I like the reference to the trickster to describe Nicki Minaj. Whereas, yes, there are things about Minaj that I don’t like, I can’t tell her not to be her or not exist, and she is a complicated individual like everyone else. Not everyone is completely subversive all the time or subversive in the same way. Resistance comes in many forms. Think of the enslaved who did dances for the master and the master thought they could not do the dances right, but actually they were insulting him. Or the black performers who became minstrels, like Bert Williams, who tried to re-appropriate an performance style that was originally designed to degrade an entire race . It is part of that “Double Consciousness” of having to communicate to different racial worlds.

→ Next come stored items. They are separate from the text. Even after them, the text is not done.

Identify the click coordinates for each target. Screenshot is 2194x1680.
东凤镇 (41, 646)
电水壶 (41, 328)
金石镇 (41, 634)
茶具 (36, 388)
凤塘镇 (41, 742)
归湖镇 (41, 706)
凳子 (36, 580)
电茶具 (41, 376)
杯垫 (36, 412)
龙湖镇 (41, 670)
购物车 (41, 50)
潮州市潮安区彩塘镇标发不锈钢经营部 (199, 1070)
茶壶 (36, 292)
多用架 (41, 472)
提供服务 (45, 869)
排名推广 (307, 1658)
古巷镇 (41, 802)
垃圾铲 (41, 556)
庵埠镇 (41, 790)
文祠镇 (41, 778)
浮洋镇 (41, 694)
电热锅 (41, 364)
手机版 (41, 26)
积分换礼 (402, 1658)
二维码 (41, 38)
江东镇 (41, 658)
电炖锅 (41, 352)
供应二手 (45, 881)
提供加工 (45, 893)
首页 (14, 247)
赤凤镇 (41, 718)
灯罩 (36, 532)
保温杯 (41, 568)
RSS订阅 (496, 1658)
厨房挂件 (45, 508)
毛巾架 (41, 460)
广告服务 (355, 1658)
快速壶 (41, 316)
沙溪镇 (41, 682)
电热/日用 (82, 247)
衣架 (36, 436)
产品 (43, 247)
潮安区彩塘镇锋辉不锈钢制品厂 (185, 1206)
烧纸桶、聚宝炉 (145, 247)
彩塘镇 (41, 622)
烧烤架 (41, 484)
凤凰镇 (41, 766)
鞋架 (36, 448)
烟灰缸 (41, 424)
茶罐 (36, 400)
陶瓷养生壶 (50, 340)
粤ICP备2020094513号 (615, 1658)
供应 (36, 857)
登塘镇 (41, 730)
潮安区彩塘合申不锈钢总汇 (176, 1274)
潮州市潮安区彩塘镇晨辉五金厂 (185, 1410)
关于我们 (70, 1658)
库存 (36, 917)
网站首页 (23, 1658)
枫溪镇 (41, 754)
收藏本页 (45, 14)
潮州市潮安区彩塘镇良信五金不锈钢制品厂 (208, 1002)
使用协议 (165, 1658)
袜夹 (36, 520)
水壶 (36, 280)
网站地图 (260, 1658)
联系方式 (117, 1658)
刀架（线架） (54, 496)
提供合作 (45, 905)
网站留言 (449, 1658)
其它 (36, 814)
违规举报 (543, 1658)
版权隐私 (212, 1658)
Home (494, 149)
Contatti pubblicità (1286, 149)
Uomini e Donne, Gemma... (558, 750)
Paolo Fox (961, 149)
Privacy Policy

If a video drops in a forest of things that seem to matter a lot–like fingers waving in presidential faces and self-deportation–does it make a sound?
Nicki Minaj dropped “Stupid Hoe” last week.
Maybe I’m too old to have my thumb on the relevant spaces in the interwebs, but it seems like the video barely caused a buzz. Responses from Jezebel, Clutch, and Vibe were mainly negative, complaining about Minaj’s use of animalistic imagery, neon colors and her less than creative wordplay. Black feminists offered mainly negative critique for obvious and perfectly legitimate reasons. Minaj’s challenge to “stupid hoes” included a reference to “nappy-headed hoes” and images of a pale, plastic, Venus Hottentot Barbie.
Me? Minaj hurts my head. She perplexes me. I think of her as Trickster, two-faced in her betrayal of global black feminist possibility and powerful in her contradictory elucidation of black woman’s power within…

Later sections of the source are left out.